— EXERCISE DIRECTIONS —
Can you copy out the data exactly? Leave the images out.
+++++
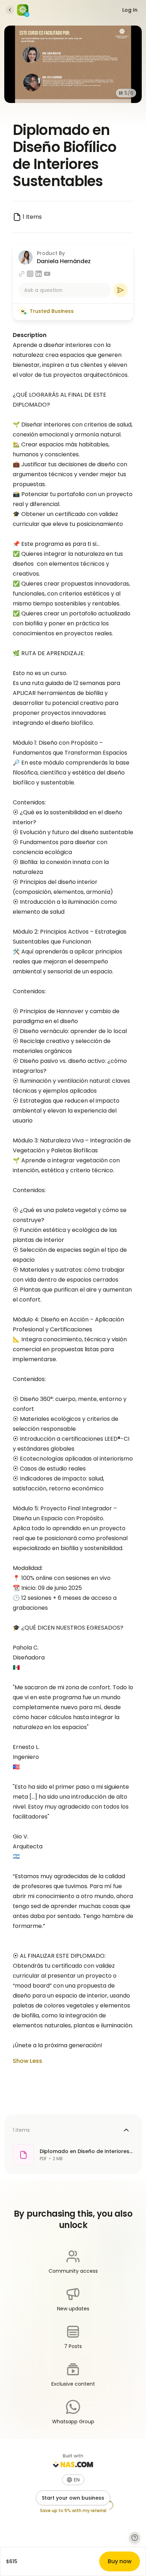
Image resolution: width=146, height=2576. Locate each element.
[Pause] (121, 93)
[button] (73, 2479)
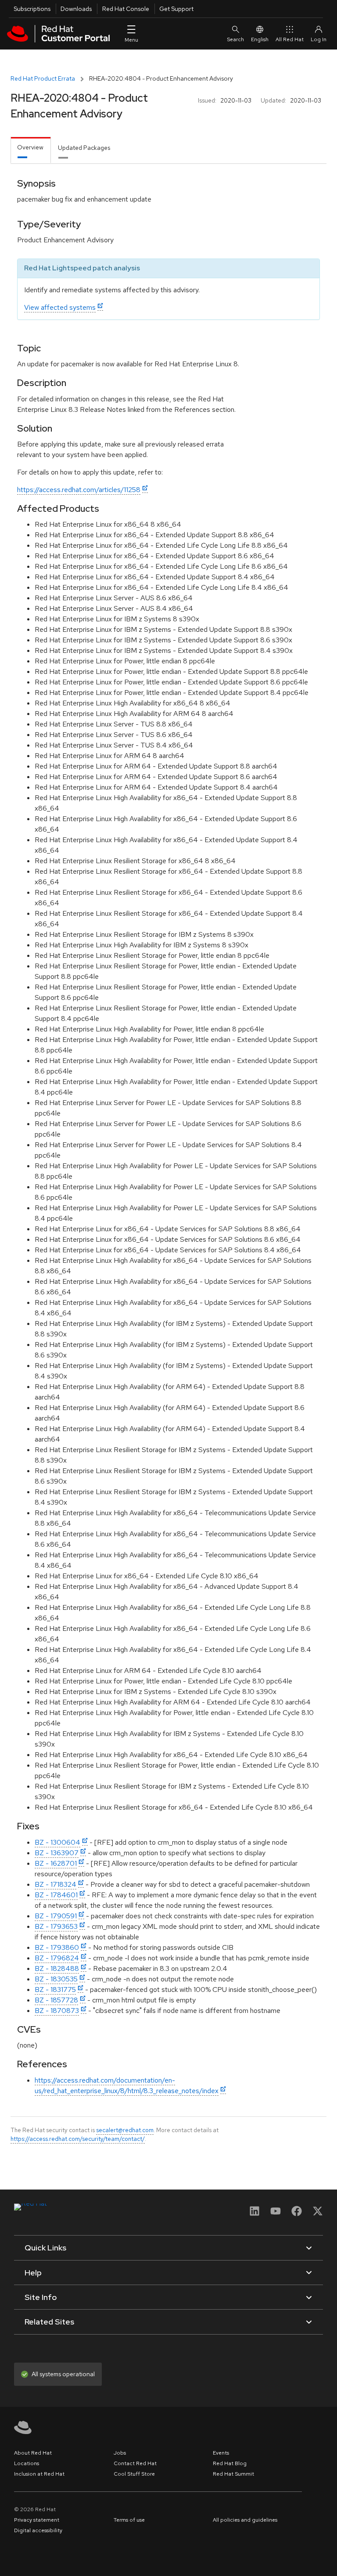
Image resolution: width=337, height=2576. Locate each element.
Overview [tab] (30, 147)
+++++
— SOLVED PROBLEM —
Image resolution: width=146, height=2576. Locate each element.
[Pause] (121, 93)
[button] (73, 2479)
Image resolution: width=337, height=2576. Locate each element.
Overview [tab] (30, 147)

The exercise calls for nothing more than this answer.